-- Aim of the exercise --
Copy each line below word for word and drop every image.

+ + +

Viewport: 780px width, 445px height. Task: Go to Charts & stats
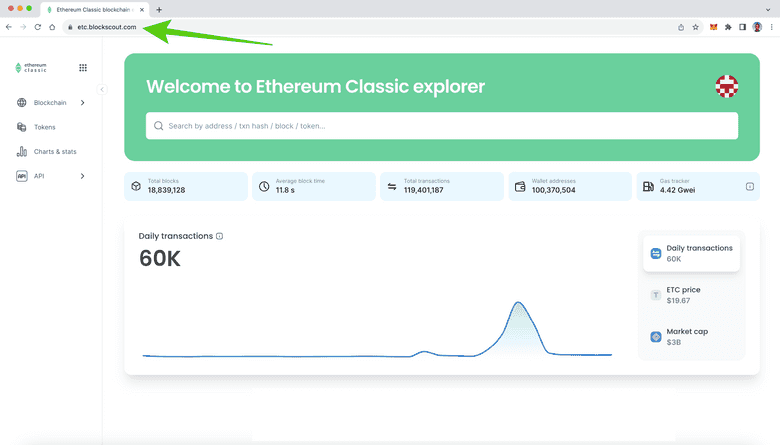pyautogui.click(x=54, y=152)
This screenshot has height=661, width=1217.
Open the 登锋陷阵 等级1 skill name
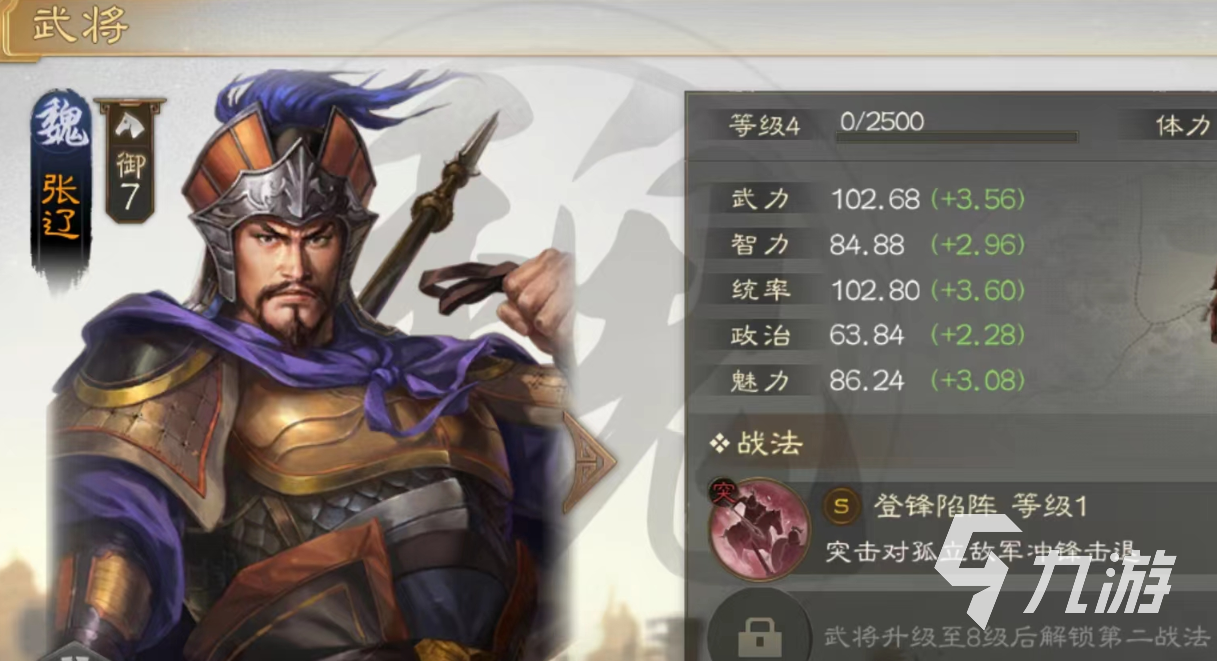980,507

+ + +

-- Exercise result --
Viewport: 780px width, 445px height. Task: Go to Charts & stats
pyautogui.click(x=54, y=152)
This screenshot has height=661, width=1217.
Open the 登锋陷阵 等级1 skill name
980,507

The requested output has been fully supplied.